見出し画像

【創作】結婚式


「母さん、今まで育ててくれてありがとう。」

『えっ、急にどうしたの?』

「いや、明日は大事な日だし、ひとつの区切りかなと思って。」

『そんな急に改まって言われるとびっくりするわ。』

「本当に感謝してるんだよ?私が小さい時に父さんが病気で亡くなって、それから女手ひとつで育ててくれたじゃん。だから明日を機にそれも卒業して、自分の幸せのために…」

『ふふっ。あんたが私の子どもである限り、卒業なんてないわよ。まぁ、あの時はちゃんと子育てできるか、不安でいっぱいいっぱいだったけど、こうして大きくなったあんたを見てると…安心するわ。』

「周りの人にもたくさん支えてもらったしね…明日の式は、ここまで私を育ててくれた母さんと、それを支えてくれた人への感謝の気持ちもこもってるんだからね!」

『あんたなりの親孝行の日、なんでしょ?明日は。』

「そうです!今の私にできる最大限の親孝行が明日です!本当にありがとう!母さん!」

『はいはい、わかったわかった。それよりそろそろ寝ないと明日起きられないわよ?』

「それはお互い様!母さんこそ早く寝ないと化粧ノリ悪くなるよ。ただでさえ年なのに…」

『うるさい。それこそお互い様。その前に遅刻なんてしたら大恥だものね。それじゃあ寝ましょうか。』

「うん…おやすみ、母さん。」

『…おやすみなさい』



「おはよ~って、おむすびじゃん!やったね!いただきます!」

『おはよう。ちょっとでもお腹に入れとかないとダメでしょ?って、あんたよく食べれるわね。』

「えっ、なんで?母さん食べないの?」

『…なんか緊張しちゃって。あんまり喉を通らないのよ。』

「そんなに緊張しなくても大丈夫だよー。今回は親族だけの式なんだし、会場もそんなに大きくないしさ。
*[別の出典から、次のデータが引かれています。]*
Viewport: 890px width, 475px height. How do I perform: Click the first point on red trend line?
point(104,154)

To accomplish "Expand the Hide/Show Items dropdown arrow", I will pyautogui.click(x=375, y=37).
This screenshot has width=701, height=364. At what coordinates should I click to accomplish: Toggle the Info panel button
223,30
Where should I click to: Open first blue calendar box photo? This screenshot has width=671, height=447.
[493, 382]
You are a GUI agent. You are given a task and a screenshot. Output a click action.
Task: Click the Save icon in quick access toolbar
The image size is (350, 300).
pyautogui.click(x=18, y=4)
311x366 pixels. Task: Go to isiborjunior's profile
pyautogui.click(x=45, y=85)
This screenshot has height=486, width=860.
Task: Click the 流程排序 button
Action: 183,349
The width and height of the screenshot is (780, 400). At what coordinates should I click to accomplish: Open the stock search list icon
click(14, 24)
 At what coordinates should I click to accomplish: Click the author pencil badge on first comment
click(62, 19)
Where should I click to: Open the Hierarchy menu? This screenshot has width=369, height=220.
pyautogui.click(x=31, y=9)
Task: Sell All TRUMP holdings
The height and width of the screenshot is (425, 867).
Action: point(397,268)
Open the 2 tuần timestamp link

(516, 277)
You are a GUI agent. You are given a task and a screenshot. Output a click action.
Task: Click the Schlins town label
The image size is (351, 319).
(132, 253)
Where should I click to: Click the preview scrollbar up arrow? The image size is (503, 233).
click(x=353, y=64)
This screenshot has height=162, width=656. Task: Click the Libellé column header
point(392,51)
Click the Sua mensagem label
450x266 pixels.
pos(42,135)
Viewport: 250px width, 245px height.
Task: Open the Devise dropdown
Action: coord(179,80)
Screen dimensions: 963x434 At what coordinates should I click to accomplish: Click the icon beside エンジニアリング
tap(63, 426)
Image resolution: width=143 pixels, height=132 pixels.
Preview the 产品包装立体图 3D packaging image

」

『さすが、現代っ子ね…場数は私の方が多いのに。』

「場数って(笑)まぁ、今回は立場が違うし、緊張するのもわかるけどさ。でも式の途中お腹鳴っちゃうよ?式まで時間あるから、お弁当箱につめて持って行く?」

『そうね。もう少し小さめにむすんで持って行くわ。』

「じゃあそれは私がするから、母さんは自分の用意してきなよ。そのまま旅行に行くんだし、忘れ物ないかもう一回確認してきたら?」

『そうね…ありがとう。じゃあ任せるわ。』

「はいはーい…よーし!最高のおむすびをむすんでやろうじゃないの!」



「母さん!タクシー来たよー!」

『はーい!今行くー!』


「忘れ物ない?何か足りないものとかあったら連絡してね。持ってくから。あとこれ、おむすび入れといたから。」

『ありがとう。あー、ほんとにドキドキする。』

「あははっ。大丈夫!私も用意したら、すぐ行くから。笑顔笑顔!」

『…本当にありがとうね…』

「いいのいいの!
…すみません。○○ホテルまで、お願いします……
それじゃあ、いってらっしゃい。」

『…いってきます。』



「…さーて!私も準備して、盛大にお祝いしてやりますかー!」




今日が母の二度目の結婚記念日になる








#創作大賞2024 #オールカテゴリ部門

この記事が気に入ったらサポートをしてみませんか?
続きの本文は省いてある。